Cuando esa vez le pregunté al general Morales Bermúdez el por qué se había subordinado contra Velasco me contestó: “El general Velasco ya no estaba en capacidad, ni física ni sicológica, para dirigir el país”. La verdad era otra. Entonces le recordé lo que Velasco le había confesado a César Hildebrandt en la última entrevista de 1977, que el ex presidente había dicho que desde el primer día tuvo opositores adentro y afuera: “Mis ministros me traicionaron. ¿O no? Me sacaron, traicionándome. Eso fue una traición”. Y Morales Bermúdez calló como hoy los Fujimoristas enmascaran con el velo de su silencio la oceánica corrupción de la elite política y militar.

Los historiadores serios, incluyendo a Pablo Macera, han señalado que el gobierno de Velasco fue una dictadura militar atípica dispuesta a cambiar radicalmente el Perú. En esos años, existía una estructura feudal del agro en el que el veinte por ciento de los propietarios poseían el ochenta por ciento de la superficie cultivable. Aquel “problema del indio” del que hablaba Mariátegui existía y millones de peruanos abandonaron el campo y emigraron a las ciudades. Los que se quedaron en el campo desa-taron el más grande movimiento de toma de tierras entre el 1956 y el 1964. La reforma agraria de Velasco culminó ese proceso, pero ya las movilizaciones anteriores habían herido de muerte al latifundio. Sendero Luminoso estaba madurando y en el campo energético la empresa International Petroleum and Company (IPC), subsidiaria de la Standard Oil de Rockefeller Co. operaba como en su chacra fuera del marco de la ley.

Hoy, al mencionar a Velasco en mi facebook leo opiniones encontradas. Mi amigo, el poeta José Rosas Ribeyro desde París me escribe: “¡Qué horror, por dios! El velasquismo fue una asquerosa dictadura. Lo único ‘revolucionario’ en ella fue la demagogia y la corrupción”. Y Mario Antonio Guimarey dice que: “Velasco realizó cambios que ya no podían tener retroceso y quebró el espinazo dorsal de la Oligarquía de entonces. Lamentablemente lo hizo en dictadura, pero al menos lo pudo realizar”.

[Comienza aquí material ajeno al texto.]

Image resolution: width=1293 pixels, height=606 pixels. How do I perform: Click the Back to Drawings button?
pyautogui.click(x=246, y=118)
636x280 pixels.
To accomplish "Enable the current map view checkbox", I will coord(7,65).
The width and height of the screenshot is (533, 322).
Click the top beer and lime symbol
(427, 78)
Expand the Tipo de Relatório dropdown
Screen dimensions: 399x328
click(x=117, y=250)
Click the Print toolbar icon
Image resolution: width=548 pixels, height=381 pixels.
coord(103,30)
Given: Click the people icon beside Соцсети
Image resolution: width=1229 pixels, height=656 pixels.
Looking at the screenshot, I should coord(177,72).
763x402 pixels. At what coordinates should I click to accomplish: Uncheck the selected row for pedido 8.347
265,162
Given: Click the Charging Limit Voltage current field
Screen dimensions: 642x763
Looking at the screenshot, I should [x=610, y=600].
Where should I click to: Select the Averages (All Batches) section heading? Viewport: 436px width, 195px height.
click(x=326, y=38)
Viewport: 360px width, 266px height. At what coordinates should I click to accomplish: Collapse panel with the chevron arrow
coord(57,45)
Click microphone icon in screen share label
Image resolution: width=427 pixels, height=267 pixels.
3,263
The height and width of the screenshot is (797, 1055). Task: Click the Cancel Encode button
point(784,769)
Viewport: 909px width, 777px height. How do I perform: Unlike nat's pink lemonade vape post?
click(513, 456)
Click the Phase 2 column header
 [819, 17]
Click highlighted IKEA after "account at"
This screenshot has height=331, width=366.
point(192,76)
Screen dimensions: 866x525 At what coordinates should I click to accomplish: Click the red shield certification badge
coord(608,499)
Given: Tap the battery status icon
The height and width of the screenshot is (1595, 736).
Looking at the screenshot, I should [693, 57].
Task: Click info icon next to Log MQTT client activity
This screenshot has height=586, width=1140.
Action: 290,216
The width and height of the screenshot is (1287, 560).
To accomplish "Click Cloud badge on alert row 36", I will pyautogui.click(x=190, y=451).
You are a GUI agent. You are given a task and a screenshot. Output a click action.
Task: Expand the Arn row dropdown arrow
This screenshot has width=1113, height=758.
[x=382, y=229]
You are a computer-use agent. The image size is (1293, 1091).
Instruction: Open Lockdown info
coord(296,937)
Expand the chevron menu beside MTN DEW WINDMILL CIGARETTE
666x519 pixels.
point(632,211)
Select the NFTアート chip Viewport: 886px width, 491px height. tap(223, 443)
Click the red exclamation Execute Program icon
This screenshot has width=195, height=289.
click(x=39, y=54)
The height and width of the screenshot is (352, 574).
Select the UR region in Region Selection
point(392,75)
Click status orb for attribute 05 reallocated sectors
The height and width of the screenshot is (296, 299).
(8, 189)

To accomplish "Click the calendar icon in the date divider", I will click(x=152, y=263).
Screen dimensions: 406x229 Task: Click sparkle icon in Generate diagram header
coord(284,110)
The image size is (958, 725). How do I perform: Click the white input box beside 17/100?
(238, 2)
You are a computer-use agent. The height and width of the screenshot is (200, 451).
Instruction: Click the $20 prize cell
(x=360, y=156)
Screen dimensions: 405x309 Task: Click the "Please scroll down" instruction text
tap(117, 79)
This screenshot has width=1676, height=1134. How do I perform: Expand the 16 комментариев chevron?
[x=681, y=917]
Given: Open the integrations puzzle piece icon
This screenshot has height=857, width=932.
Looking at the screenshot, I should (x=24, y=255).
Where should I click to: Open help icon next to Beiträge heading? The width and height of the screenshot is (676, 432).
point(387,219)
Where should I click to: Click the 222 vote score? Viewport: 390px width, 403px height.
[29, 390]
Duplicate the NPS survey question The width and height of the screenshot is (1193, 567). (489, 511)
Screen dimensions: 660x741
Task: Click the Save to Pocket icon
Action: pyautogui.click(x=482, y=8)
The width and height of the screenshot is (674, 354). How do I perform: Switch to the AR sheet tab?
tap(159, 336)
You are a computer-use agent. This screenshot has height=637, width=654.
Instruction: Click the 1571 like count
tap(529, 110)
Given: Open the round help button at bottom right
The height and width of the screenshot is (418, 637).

Mi rockera favorita Dollyrocker ha comentado: “A Velasco sólo le faltó visión de futuro. Ahhh, y dejar tocar a Santana”. Y don Paco opina: “Le sobraron cachacos y civiles arribistas, que se acomodaron hasta en la sopa (…) Ojo; los dos primeros años de Velasco, a pesar de todas sus contradicciones, quizá hayan sido los mejores de la historia republicana. Los únicos que no recordaron ni la fecha ni a Velasco fueron los periodistas. Han pasado apenas 44 años. Qué honor ser esa memoria y minoría.

Fuente: Diario La Primera (Perú). 07 de octubre del 2012.